5. Participatory management: The community should play an active and informed role in the trial.
This means communities should make certain the people who best represent the community's values and concerns serves on the community advisory board. In addition, these representatives need to help inform the community about the research process, share the community's concerns with investigators, share investigators' explanations with the community, and help to find solutions to unexpected problems.
6. Autonomy: Community advisory boards should be independent without individual conflicts of interest. Their goal should be to provide critical input to the clinical trial process as it intersects with the community's interest and well-being.1
7. More transparency: Transparency increasingly is an important issue among research participants/communities and researchers/sponsors.
"The idea with these guidelines is that researchers have a responsibility for more transparency to the whole community," Miller says.
"There have been a lot of controversies, more in HIV trials because of the power dynamic in which phase III trials are being done in areas where people are poorer," Miller says.
Communities often don't receive information about the research in a timely way, so researchers need to work toward that more and have open and honest communication that is so important to good practices," she adds. "Researchers have an obligation to inform communities about what they're planning to do and to be transparent about it."
Risk reduction counseling
8. Standard of prevention: Risk-reduction counseling and access to HIV prevention methods should be provided to all biomedical HIV prevention trial participants throughout the duration of a trial, according to the guidelines.

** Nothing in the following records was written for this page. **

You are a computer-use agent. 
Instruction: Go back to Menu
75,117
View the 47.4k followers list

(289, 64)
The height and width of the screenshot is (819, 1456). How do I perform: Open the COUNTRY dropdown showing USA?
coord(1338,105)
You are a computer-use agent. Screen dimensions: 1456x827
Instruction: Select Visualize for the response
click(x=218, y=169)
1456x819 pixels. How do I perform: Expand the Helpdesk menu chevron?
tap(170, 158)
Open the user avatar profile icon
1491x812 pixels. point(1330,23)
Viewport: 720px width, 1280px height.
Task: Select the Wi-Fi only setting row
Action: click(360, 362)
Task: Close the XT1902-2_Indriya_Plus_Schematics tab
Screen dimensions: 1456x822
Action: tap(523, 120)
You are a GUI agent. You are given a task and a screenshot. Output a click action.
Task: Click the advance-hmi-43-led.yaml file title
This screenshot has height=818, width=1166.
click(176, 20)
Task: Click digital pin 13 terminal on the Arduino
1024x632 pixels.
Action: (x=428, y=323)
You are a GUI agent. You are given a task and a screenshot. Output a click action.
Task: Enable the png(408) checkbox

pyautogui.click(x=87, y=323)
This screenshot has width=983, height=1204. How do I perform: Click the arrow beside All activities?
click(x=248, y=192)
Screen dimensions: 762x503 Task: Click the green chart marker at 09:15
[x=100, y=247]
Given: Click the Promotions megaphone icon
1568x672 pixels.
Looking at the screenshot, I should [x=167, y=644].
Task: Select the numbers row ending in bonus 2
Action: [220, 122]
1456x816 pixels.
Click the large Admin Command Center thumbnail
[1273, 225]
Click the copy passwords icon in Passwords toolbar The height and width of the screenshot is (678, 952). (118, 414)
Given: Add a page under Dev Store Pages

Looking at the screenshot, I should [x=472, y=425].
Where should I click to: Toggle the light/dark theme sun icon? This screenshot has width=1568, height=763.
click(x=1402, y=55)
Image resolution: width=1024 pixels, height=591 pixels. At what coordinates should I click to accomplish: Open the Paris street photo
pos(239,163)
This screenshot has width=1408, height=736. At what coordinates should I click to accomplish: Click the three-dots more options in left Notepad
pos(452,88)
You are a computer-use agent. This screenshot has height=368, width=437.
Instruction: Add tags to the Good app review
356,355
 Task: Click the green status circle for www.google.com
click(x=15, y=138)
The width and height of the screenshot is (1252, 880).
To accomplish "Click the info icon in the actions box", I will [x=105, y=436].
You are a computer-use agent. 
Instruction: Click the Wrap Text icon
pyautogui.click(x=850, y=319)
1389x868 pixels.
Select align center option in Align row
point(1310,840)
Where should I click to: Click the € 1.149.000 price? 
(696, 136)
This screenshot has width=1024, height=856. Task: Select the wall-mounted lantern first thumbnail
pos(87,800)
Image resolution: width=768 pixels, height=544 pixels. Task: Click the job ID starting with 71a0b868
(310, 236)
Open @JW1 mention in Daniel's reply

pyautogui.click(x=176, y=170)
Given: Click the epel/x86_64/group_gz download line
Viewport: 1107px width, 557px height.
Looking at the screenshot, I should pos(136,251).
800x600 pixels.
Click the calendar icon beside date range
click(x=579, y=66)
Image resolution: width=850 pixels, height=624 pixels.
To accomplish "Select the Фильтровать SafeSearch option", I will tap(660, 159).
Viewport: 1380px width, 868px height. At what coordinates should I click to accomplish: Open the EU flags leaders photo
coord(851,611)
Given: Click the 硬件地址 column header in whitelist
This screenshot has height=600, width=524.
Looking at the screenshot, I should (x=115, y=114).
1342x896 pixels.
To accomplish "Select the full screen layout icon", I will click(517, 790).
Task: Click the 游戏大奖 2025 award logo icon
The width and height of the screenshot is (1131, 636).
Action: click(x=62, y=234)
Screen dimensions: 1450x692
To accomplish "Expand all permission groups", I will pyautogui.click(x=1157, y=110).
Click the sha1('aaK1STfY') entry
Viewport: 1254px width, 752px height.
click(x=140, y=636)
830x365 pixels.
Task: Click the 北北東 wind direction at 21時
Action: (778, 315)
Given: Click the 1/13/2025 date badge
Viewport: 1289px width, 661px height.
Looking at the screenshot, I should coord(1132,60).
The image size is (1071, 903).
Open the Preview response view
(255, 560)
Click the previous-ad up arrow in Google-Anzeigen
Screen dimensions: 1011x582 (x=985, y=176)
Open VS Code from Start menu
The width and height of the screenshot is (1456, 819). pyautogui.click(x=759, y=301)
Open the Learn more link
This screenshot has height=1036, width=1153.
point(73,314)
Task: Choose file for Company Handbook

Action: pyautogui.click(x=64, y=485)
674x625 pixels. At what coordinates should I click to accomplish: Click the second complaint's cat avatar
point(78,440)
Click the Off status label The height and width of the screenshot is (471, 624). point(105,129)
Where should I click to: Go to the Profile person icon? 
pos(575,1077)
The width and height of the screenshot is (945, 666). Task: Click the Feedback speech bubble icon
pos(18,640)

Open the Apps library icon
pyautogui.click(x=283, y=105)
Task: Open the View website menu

9. Access to care: Trial participants have the right to access medical care for trial-related injuries and harm and to the experimental product if it proves to be effective, according to the guidelines.1
This principle also promotes the standard of providing HIV antiretroviral treatment, according to negotiations before the trial begins, to participants who become infected during the study.1
10. Building research literacy: "This is an issue that came up consistently in our consultations," Miller notes. "It should be one of the most important principles because you can't expect to work with communities and have conversations with them if you haven't educated them enough so that they can understand how research is done."
Investigators enter a community with complicated protocols, science, and epidemiology, so it would be difficult to have a conversation about these issues until the community's level of understanding is raised, she says.
"It's the responsibility of researchers, sponsors, and communities to do this," Miller adds. "And this is one of the hardest things to achieve because it costs money to do it."
It requires clinical trial teams to meet with community members to discuss how the science is done, why randomization is necessary, why a blinded study is needed, what the procedures are, and why these procedures have to be done, Miller says.
"It's basic information for researchers, but for communities this is a complicated topic," she adds. "But it's necessary that you do this basic education before you start recruitment for the trial."
References
- Good participatory practice guidelines for biomedical HIV prevention trials. Published by the AIDS Vaccine Advocacy Coalition (AVAC) of New York, NY, and the Joint United Nations Program on HIV/AIDS (UNAIDS);2007:1-68. Available online: http://data.unaids.org/pub
- McGrory E, Irvin A, Heise L. Research Rashomon: Lessons from the Cameroon pre-exposure prophylaxis trial site. Global Campaign for Microbicides. 2007:1-54. Published on-line: www.global-campaign.org/clientfiles.